The social media effect

What is the first thing you do when you wake up?

A decade ago the answer would have been somewhere between, brushing your teeth and having a cup of coffee.

Skip to 2018 and it would come as no surprise that the answer would most likely be, scrolling through one of the various social media apps installed on our devices.

Yes I am guilty of this.

Every morning without fail at approximately 8:30am, I reach for my phone and begin to scroll through my Instagram feed, which is flooded with influencers and their seemingly perfect lives. 30 minutes fly by and I’m left in a destructive cycle of comparison and feelings of unworthiness. I am addicted to my toxic relationship with Instagram and I am not alone. In August 2017, Instagram reported 500 million daily users, which is only forecasted to grow further more.

This increased use of Social media over the past few years has warped our perception of reality. The lines distinguishing the boundaries between what is real and what is not, have become increasingly blurred due to the fact that we now have the ability to construct our identity and the way we are perceived within our virtual communities.

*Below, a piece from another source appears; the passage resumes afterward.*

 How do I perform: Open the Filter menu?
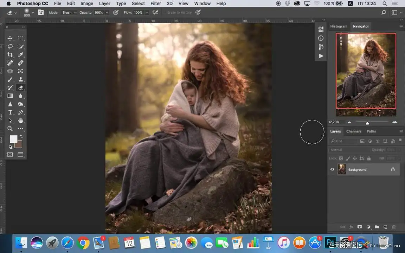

What we tend to forget is that social media users only post what they want their followers to see, in the process constructing somewhat of the ‘perfect life’. We aren’t present for their bad days, so to us they simply do not exist. This evidently leads to feelings of guilt, embarrassment and incompetence, as our life isn’t as flawless as the ones we see fabricated for social media. We are constantly comparing our real everyday lives to a purposefully constructed digital version, which can evidently have a detrimental effect on our mental health.

We are all human and have existed well before social media was ever a thing. Bad days are nothing to be ashamed of, everyone has them regardless of whether they are documented or not. I don’t have all the answers but we need to start living and embracing each element of our lives no matter how flawed or imperfect they may seem.